→ PROBLEM DETAILS:
In the records below, print each line exactly and leave every image out.

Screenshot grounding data
● ● ● ● ● ● ●

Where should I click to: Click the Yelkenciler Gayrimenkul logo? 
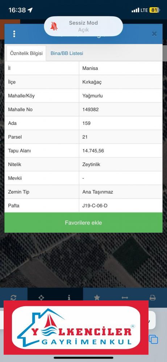pyautogui.click(x=76, y=328)
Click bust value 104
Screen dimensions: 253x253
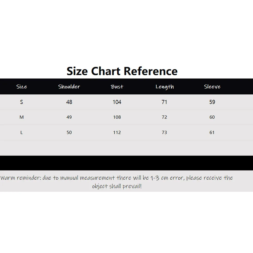117,102
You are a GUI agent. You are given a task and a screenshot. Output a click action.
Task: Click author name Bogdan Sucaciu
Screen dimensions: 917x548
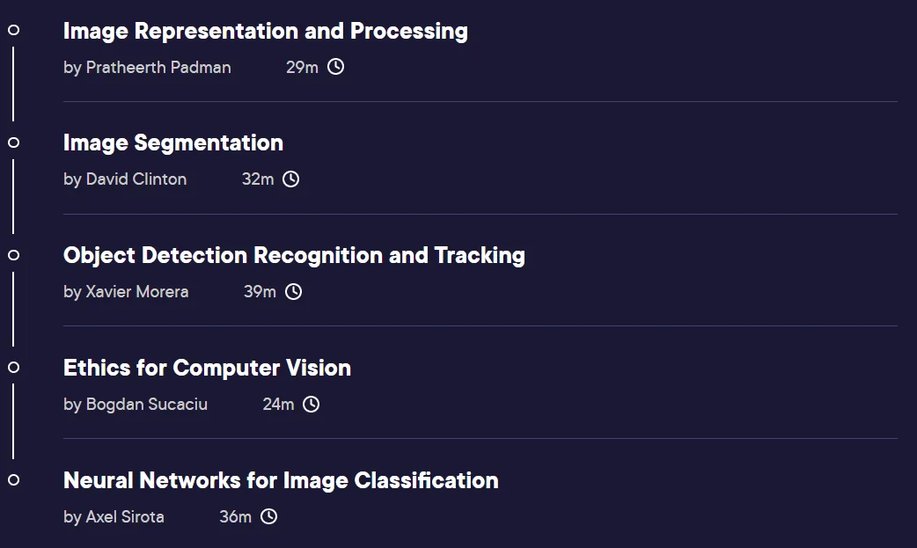[147, 404]
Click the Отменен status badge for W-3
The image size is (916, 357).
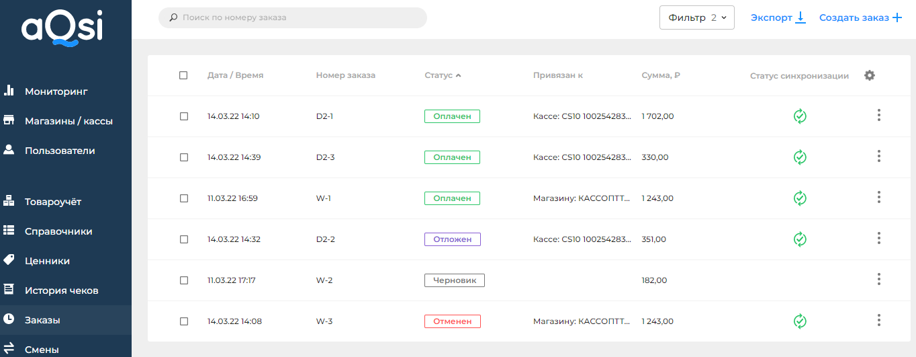(x=452, y=321)
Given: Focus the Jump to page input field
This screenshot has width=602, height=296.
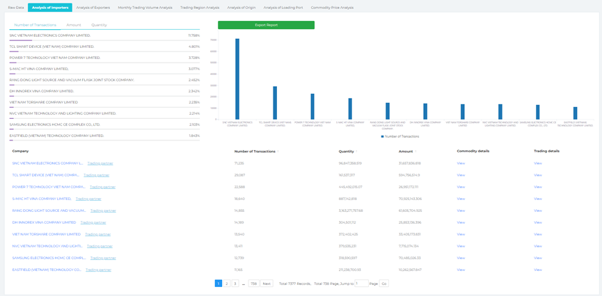Looking at the screenshot, I should [361, 283].
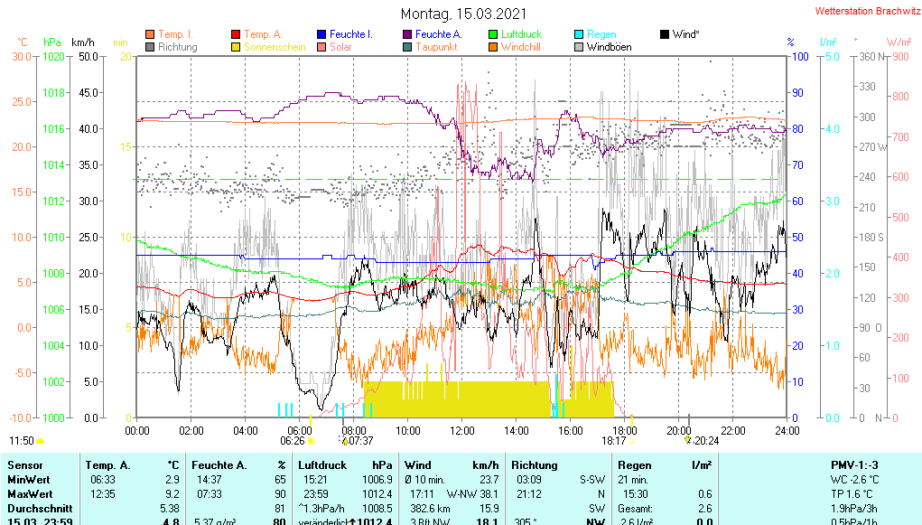This screenshot has width=922, height=525.
Task: Click the Taupunkt legend label
Action: [436, 47]
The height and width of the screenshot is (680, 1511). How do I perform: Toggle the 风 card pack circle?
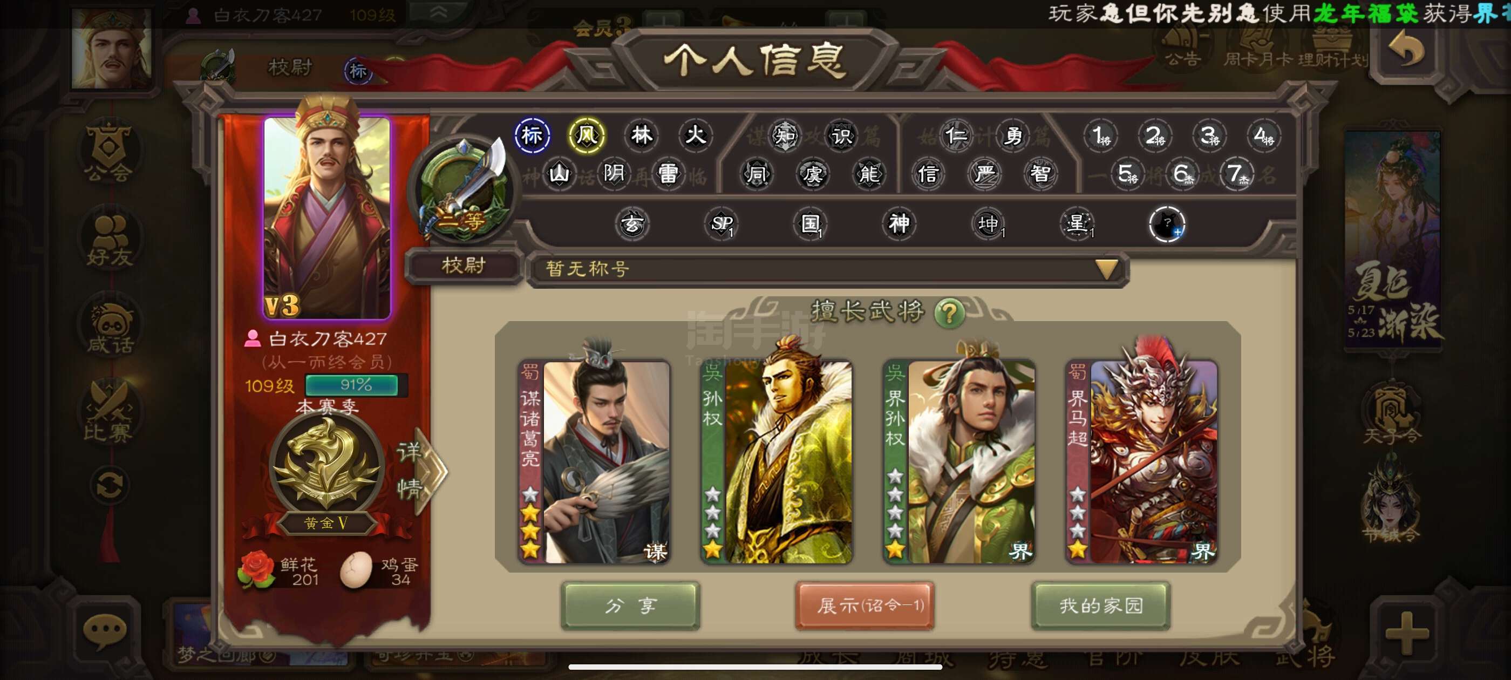[586, 136]
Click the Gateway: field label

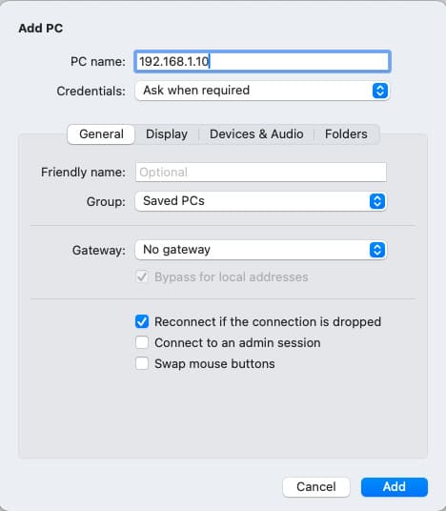coord(99,251)
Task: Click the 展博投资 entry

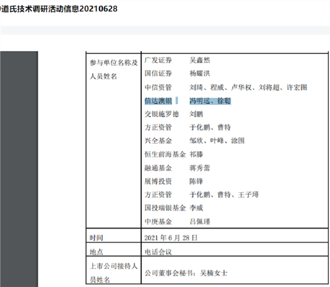Action: (x=158, y=181)
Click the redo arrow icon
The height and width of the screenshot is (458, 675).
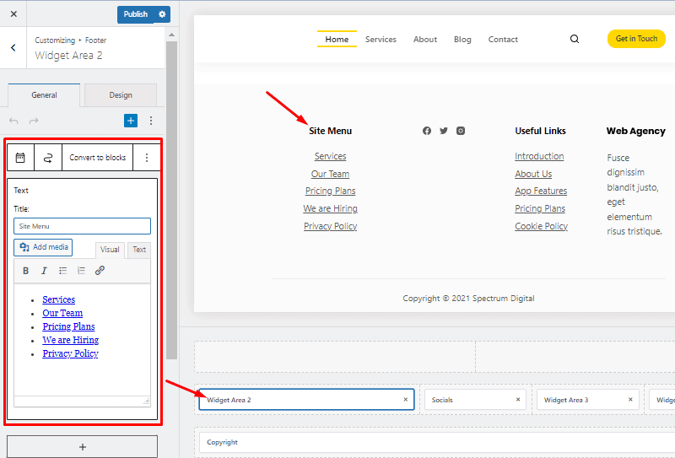pyautogui.click(x=34, y=121)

● ● ● ● ● ● ●

→ WRITTEN REPLY:
Where should I click to: Click the Yelkenciler Gayrimenkul logo? 
pyautogui.click(x=76, y=328)
Click bust value 104
Screen dimensions: 253x253
117,102
You are a GUI agent. You are given a task and a screenshot. Output a click action.
Task: Click author name Bogdan Sucaciu
Screen dimensions: 917x548
[147, 404]
Click the Отменен status badge for W-3
The image size is (916, 357).
(x=452, y=321)
Given: Focus the Jump to page input field
This screenshot has width=602, height=296.
Looking at the screenshot, I should [361, 283].
This screenshot has width=922, height=525.
Task: Click the Taupunkt legend label
Action: [436, 47]
The height and width of the screenshot is (680, 1511). How do I perform: Toggle the 风 card pack circle?
[586, 136]
Click the Gateway: field label

coord(99,251)
Task: Click the 展博投资 entry

Action: (x=158, y=181)
Click the redo arrow icon
The height and width of the screenshot is (458, 675).
pyautogui.click(x=34, y=121)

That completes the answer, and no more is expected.